-- Data for this task follows --

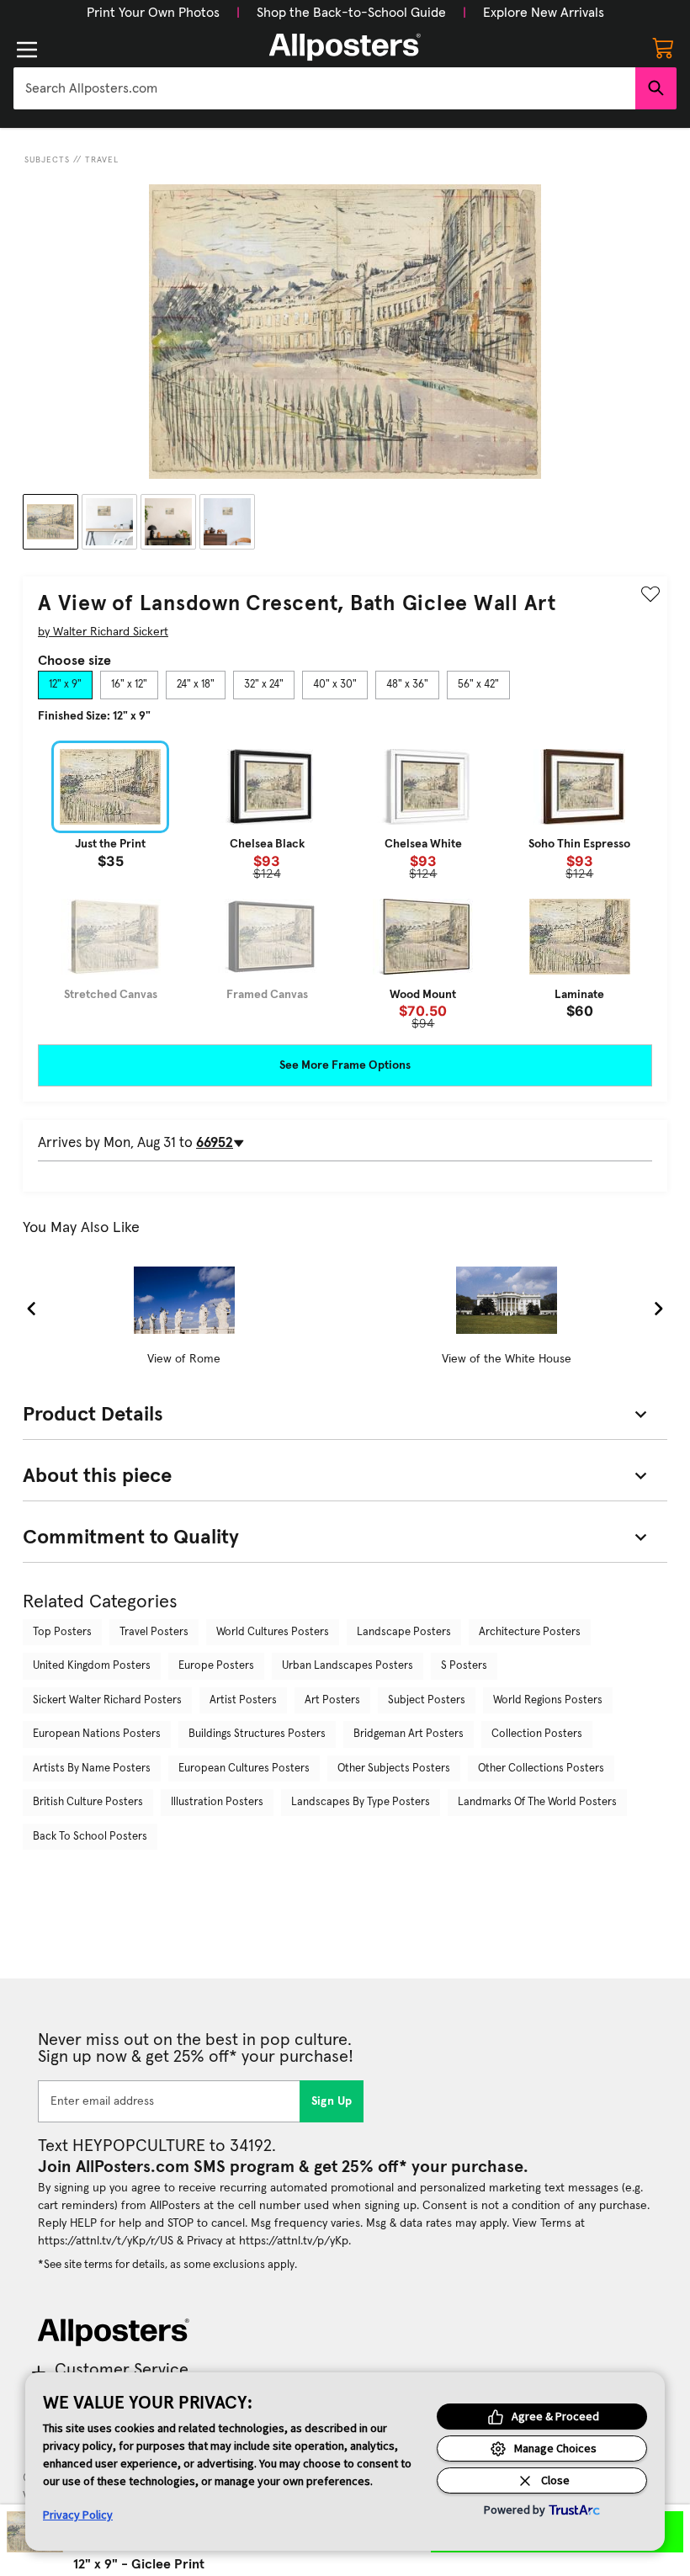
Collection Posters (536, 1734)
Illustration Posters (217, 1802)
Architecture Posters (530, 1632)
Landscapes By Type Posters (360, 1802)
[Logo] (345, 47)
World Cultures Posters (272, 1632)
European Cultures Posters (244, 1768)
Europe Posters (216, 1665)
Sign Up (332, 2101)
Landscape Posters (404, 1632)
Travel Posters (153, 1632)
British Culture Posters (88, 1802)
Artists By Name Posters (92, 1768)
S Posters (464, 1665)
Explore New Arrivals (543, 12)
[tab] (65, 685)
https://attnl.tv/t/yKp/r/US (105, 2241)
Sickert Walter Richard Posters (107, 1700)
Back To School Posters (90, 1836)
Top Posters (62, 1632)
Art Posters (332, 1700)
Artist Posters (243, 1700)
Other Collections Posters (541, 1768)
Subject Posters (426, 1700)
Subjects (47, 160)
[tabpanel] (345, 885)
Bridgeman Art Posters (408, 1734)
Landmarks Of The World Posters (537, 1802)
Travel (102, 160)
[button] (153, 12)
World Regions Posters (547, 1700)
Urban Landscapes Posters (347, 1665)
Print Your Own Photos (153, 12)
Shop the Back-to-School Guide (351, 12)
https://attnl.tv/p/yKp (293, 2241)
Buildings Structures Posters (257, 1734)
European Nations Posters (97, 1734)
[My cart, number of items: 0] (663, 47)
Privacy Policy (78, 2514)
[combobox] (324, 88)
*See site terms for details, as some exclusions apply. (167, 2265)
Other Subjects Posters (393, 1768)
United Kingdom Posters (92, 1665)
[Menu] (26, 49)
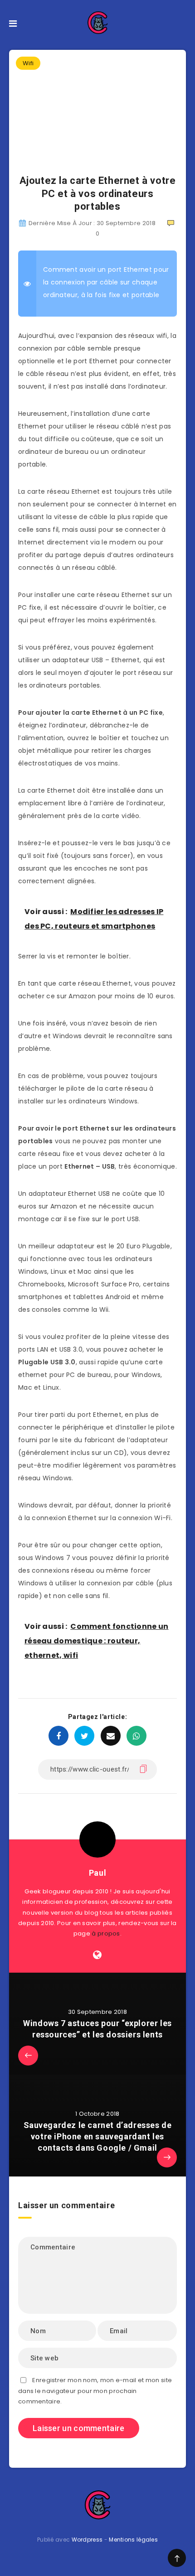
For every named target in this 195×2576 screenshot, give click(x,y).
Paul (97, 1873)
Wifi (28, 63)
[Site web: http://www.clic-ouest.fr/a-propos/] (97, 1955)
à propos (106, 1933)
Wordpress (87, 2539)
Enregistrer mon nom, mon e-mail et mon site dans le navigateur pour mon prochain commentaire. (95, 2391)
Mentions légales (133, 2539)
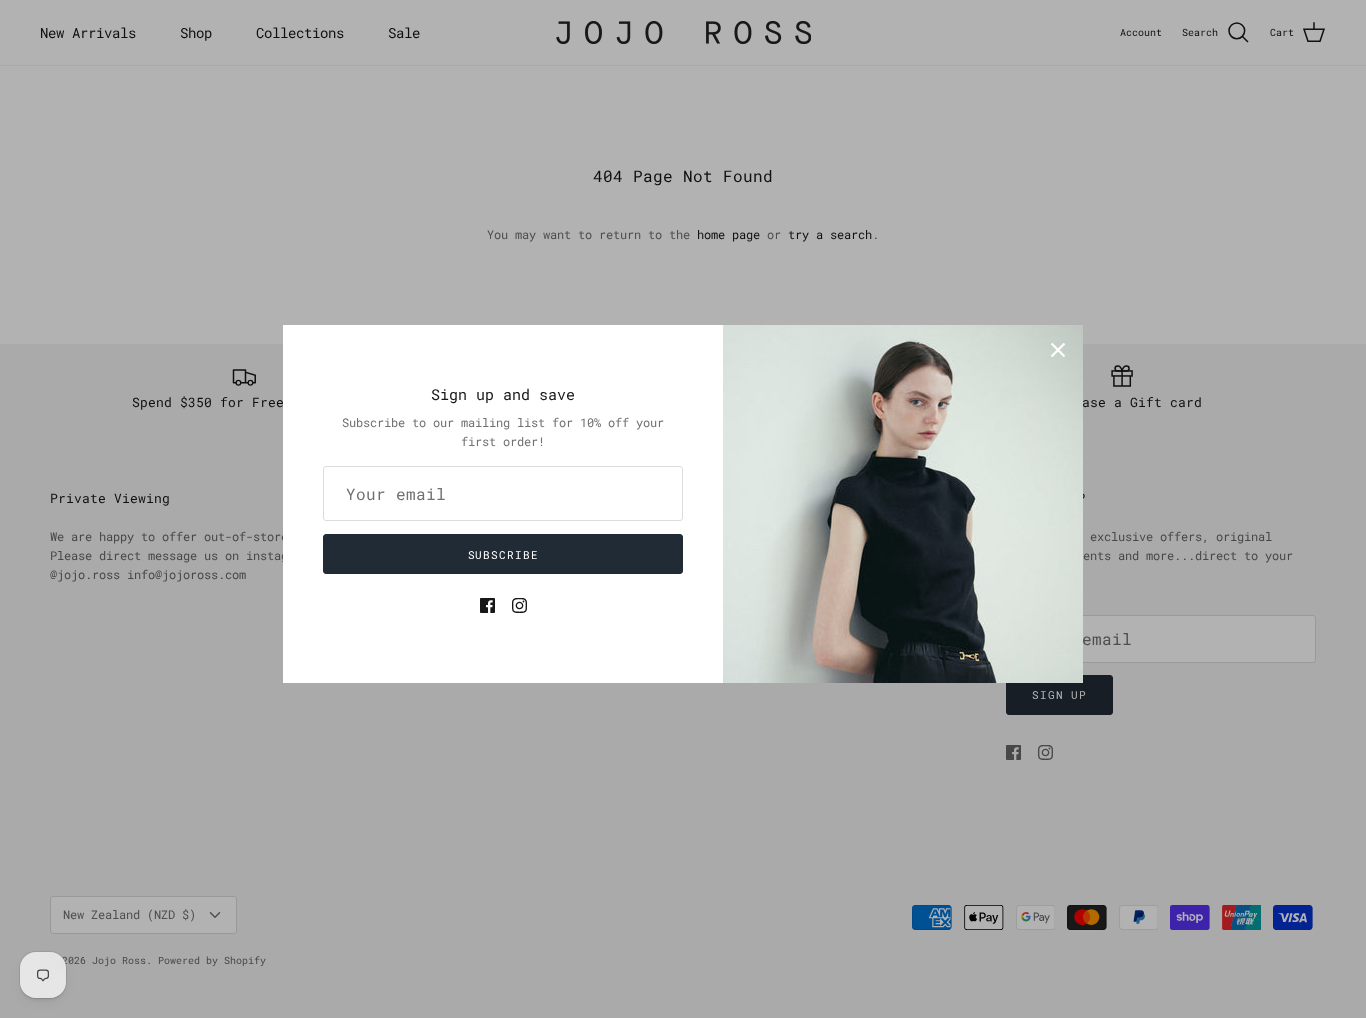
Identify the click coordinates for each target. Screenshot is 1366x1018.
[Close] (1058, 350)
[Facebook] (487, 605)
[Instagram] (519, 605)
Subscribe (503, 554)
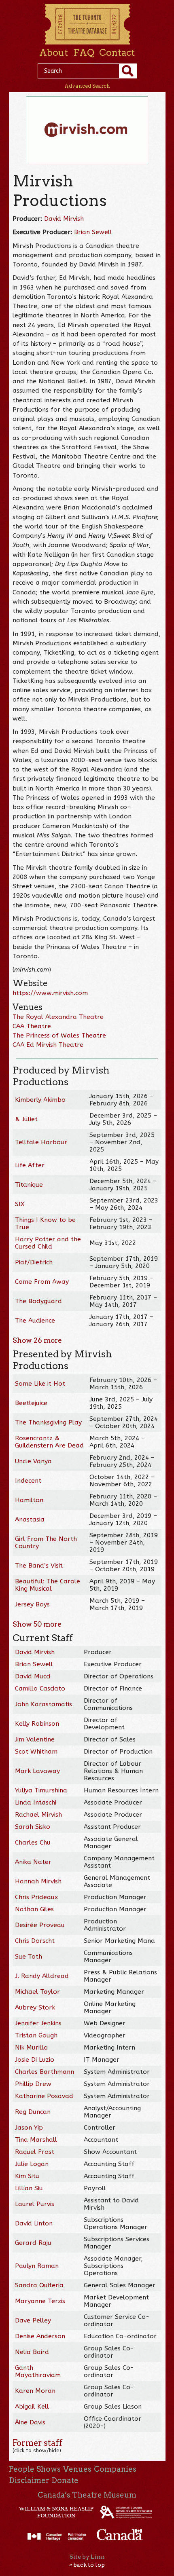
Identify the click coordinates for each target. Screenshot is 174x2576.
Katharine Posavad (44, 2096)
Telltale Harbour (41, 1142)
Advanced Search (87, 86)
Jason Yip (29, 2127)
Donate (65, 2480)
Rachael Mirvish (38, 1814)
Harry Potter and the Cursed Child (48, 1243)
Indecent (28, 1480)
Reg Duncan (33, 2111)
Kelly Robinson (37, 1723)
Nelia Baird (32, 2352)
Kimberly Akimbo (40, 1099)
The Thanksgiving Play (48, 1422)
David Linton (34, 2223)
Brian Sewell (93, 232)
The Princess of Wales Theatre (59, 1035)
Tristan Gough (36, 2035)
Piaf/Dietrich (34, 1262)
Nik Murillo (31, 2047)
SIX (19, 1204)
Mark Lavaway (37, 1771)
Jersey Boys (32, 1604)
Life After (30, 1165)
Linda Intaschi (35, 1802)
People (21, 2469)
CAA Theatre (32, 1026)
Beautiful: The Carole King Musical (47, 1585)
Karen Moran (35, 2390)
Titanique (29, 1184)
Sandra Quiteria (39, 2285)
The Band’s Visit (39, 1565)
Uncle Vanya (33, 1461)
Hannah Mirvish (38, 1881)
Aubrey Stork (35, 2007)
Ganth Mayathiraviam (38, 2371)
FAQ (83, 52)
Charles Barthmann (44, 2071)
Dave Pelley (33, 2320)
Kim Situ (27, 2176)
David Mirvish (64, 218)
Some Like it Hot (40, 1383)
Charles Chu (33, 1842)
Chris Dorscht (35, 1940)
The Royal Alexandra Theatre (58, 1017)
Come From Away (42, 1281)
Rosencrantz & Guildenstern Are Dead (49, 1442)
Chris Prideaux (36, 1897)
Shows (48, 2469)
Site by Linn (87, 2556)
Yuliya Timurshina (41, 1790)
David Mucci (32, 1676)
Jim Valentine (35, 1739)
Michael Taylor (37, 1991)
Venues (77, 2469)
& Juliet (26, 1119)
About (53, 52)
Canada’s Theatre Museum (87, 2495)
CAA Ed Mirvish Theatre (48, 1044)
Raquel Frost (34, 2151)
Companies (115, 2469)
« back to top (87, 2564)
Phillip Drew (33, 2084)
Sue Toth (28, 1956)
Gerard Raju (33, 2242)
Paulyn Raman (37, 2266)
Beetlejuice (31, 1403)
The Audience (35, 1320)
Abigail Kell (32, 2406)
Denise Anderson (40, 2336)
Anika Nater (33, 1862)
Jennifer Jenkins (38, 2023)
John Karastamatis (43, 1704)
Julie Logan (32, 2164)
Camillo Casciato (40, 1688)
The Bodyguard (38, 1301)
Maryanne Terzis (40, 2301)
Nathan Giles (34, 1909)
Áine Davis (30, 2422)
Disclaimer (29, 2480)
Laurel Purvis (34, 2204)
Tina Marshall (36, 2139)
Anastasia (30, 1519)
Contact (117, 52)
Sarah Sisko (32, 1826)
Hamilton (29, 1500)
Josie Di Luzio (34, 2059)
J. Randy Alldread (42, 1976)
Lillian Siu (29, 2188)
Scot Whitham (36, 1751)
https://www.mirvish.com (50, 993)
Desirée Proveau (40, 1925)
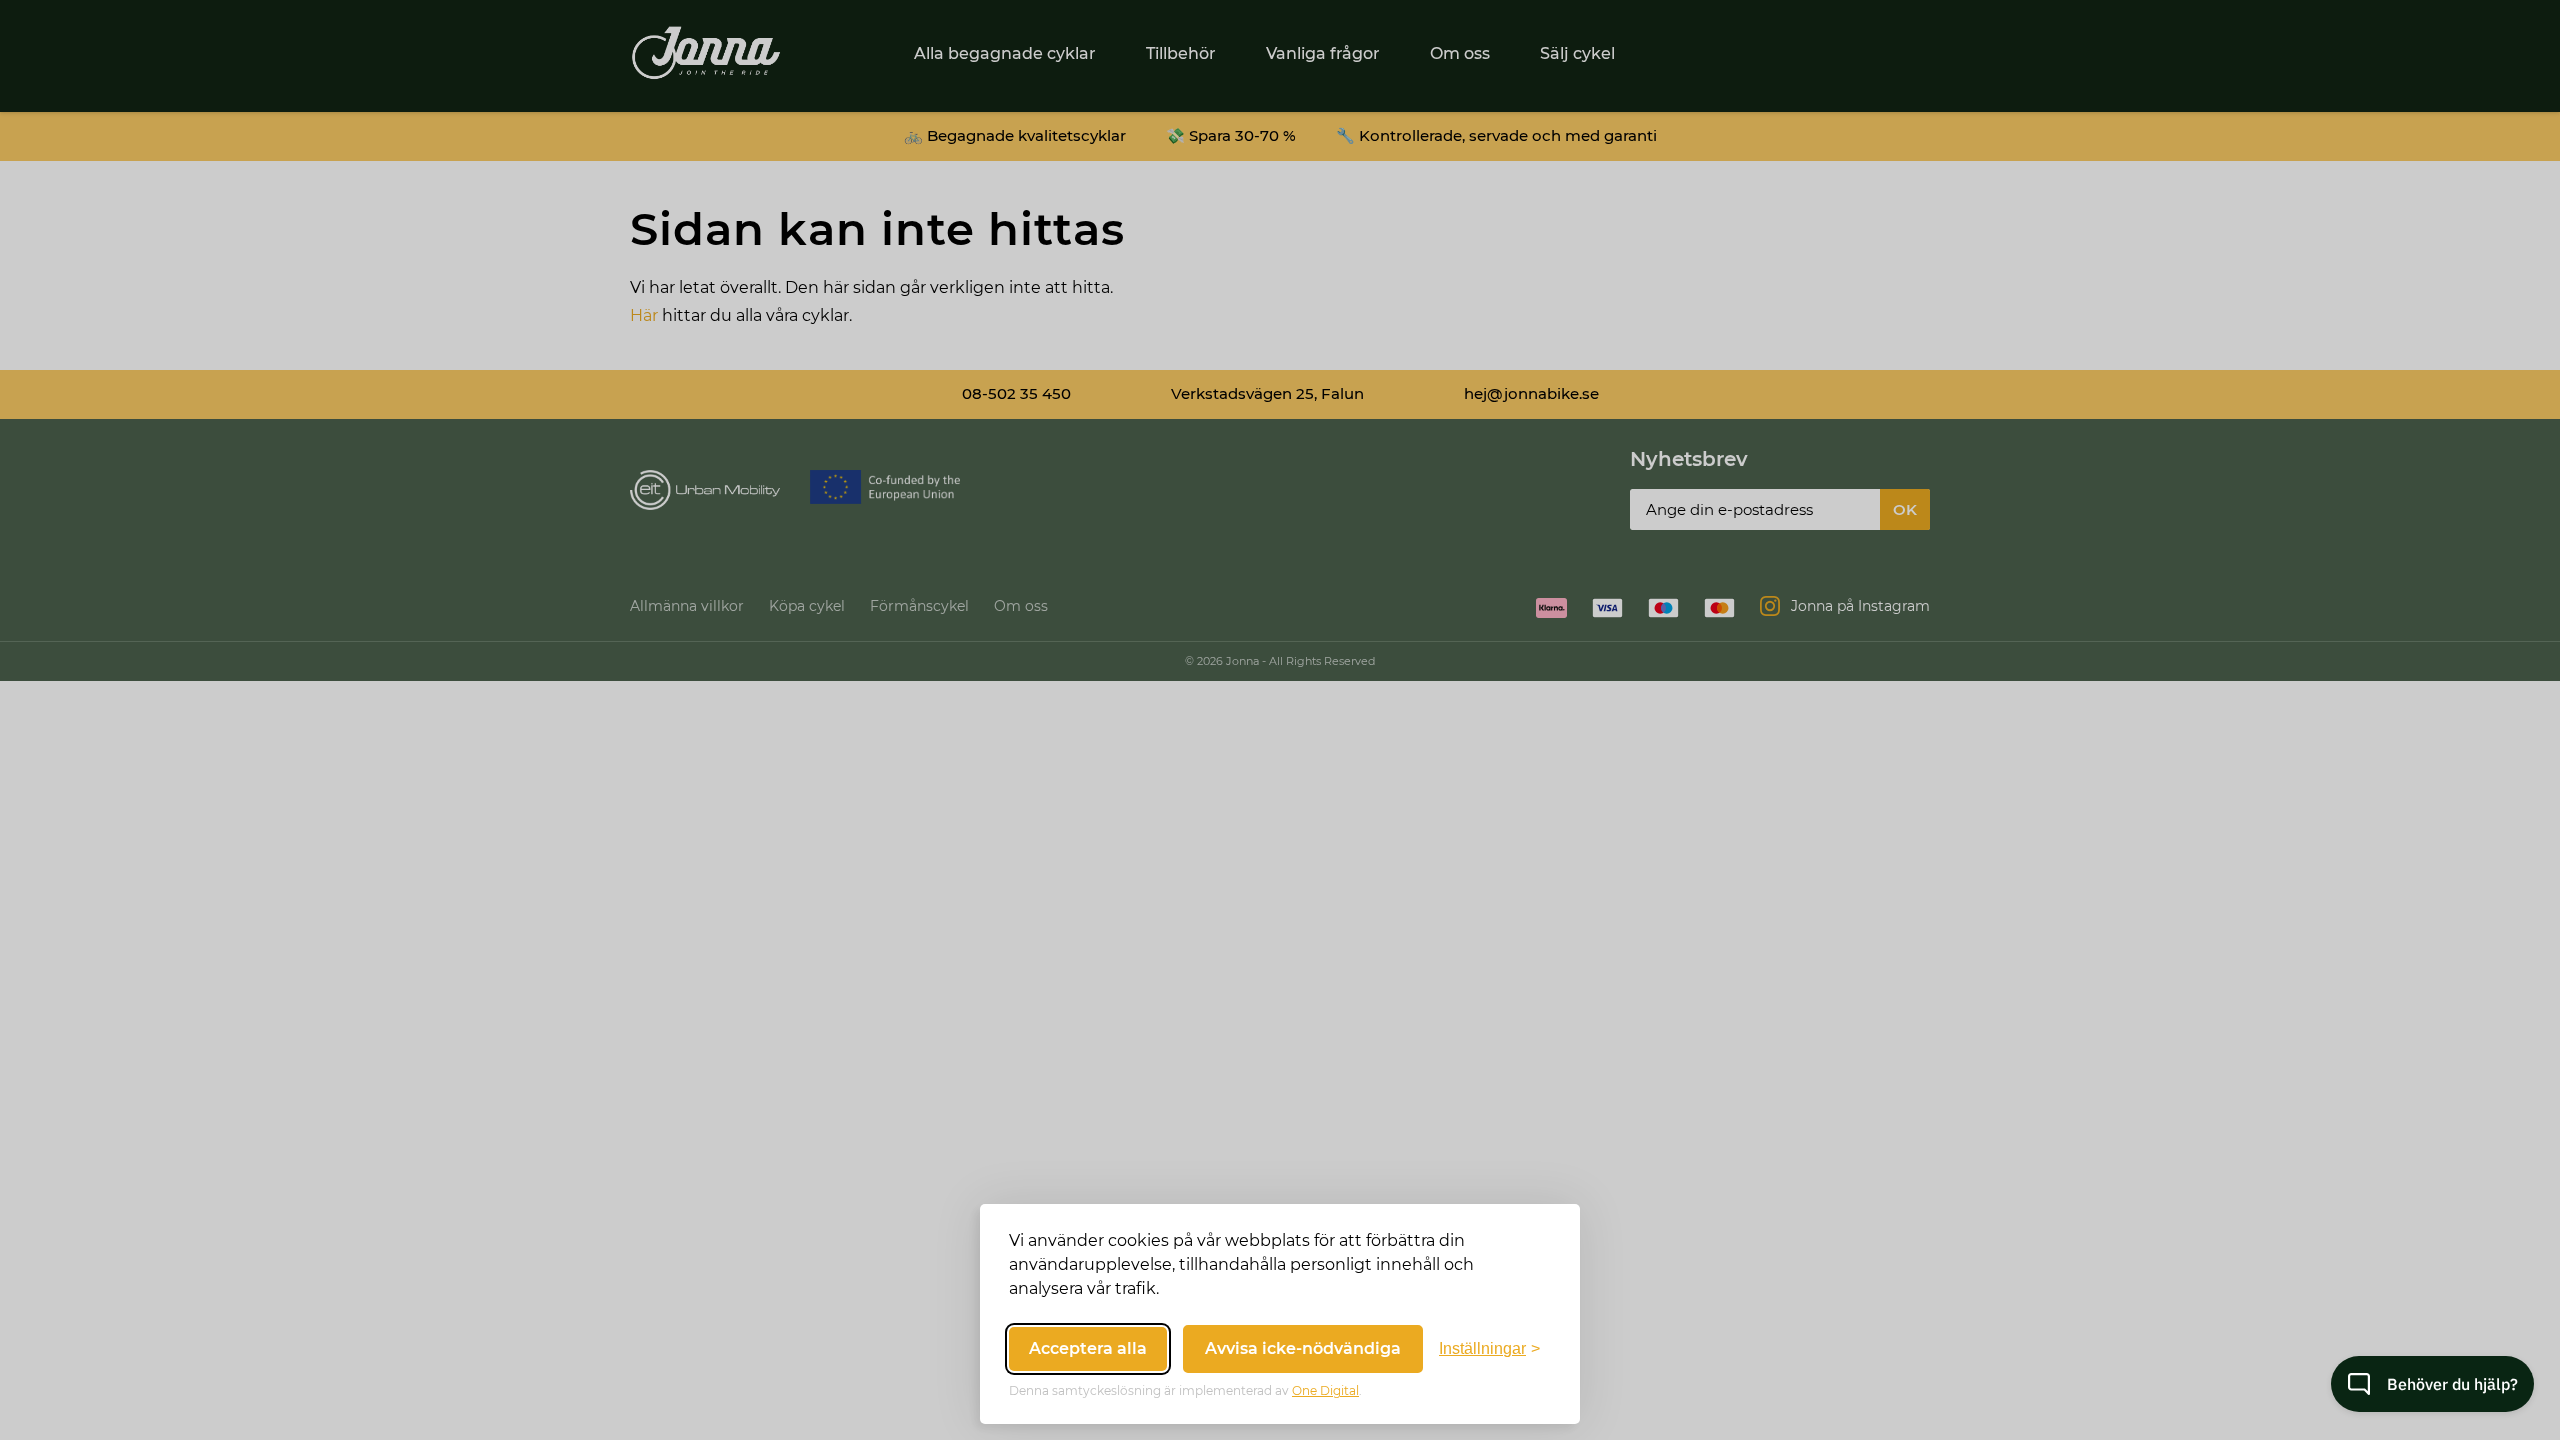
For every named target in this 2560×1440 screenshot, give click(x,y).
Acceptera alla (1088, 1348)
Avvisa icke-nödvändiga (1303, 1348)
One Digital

-- Data for this task concluded --

Exercise objective: Copy out, with no pictures, the lines from the one containing "Phillip Drew (33, 2084)" through the last line of the data above, both ends included and each word unchanged.

Exercise response:
Phillip Drew (33, 2084)
Sue Toth (28, 1956)
Gerard Raju (33, 2242)
Paulyn Raman (37, 2266)
Beetlejuice (31, 1403)
The Audience (35, 1320)
Abigail Kell (32, 2406)
Denise Anderson (40, 2336)
Anika Nater (33, 1862)
Jennifer Jenkins (38, 2023)
John Karastamatis (43, 1704)
Julie Logan (32, 2164)
Camillo Casciato (40, 1688)
The Bodyguard (38, 1301)
Maryanne Terzis (40, 2301)
Nathan Giles (34, 1909)
Áine Davis (30, 2422)
Disclaimer (29, 2480)
Laurel Purvis (34, 2204)
Tina Marshall (36, 2139)
Anastasia (30, 1519)
Contact (117, 52)
Sarah Sisko (32, 1826)
Hamilton (29, 1500)
Josie Di Luzio (34, 2059)
J. Randy Alldread (42, 1976)
Lillian Siu (29, 2188)
Scot Whitham (36, 1751)
https://www.mirvish.com (50, 993)
Desirée Proveau (40, 1925)
For every named target in this 2560×1440 screenshot, give click(x,y).
Acceptera alla (1088, 1348)
Avvisa icke-nödvändiga (1303, 1348)
One Digital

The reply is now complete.